The survey found that institutional investors are also paring the risk in their portfolios amid concerns about a possible default in Greece and a possible bubble in Chinese equities. As a result, report states that the proportion of investors who are overweighted in equities is down to a net 38% from 47% in May while cash is up to 4.9% of portfolios from 4.5% in May.
“Higher cash levels show how caution is in the air, with 65 trading days until we expect the [U.S. Federal Reserve Board] to tighten,” said Michael Hartnett, chief investment strategist with Bank of America Merrill Lynch’s global research department.
Indeed, expectations of higher rates are at their highest level since May 2011, with a net 80% now forecasting a rise in short-term rates, the report states. Moreover, it adds that a majority of survey respondents now expect a negative resolution of the talks with Greece, with 15% predicting the country’s exit from the eurozone and 42% predicting a default without exit.

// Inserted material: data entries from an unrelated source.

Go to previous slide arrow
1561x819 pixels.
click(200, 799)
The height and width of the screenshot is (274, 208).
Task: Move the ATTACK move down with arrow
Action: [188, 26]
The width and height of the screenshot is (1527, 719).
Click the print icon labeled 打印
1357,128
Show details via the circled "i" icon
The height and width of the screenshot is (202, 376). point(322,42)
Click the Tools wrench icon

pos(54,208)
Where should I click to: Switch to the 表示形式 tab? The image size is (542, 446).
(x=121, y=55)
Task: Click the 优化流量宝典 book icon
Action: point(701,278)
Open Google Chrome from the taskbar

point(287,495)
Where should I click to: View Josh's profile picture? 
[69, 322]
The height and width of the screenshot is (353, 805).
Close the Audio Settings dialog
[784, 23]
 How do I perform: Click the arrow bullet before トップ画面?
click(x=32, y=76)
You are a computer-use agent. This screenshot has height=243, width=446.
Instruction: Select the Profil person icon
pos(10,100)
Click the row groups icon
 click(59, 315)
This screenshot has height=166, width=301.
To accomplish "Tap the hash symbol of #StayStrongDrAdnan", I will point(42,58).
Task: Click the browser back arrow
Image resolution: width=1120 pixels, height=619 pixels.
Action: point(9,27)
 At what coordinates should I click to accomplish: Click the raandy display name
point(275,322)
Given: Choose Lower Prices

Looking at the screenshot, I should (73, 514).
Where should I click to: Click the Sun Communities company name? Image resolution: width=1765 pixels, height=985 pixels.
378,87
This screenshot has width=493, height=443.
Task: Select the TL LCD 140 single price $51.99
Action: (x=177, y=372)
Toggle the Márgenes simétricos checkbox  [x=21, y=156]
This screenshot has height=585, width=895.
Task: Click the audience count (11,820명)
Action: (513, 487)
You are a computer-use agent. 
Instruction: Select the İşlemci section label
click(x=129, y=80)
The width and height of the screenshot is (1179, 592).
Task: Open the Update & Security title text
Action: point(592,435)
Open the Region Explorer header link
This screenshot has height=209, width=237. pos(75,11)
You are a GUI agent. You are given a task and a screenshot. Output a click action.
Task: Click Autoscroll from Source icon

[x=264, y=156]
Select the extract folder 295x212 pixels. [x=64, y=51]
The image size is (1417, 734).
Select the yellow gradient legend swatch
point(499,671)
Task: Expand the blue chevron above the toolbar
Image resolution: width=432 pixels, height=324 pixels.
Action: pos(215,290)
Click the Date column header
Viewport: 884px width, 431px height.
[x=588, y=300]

In addition, the survey found that seven of 10 investors say China’s equity market is in a “bubble” and a net 50% see China’s economy weakening. Against that background, the percentage of investors expecting to underweight global emerging markets is up to a net 21% from a net 6% in May.
A total of 207 panellists with US$562 billion in assets under management participated in the survey from June 5 to 11.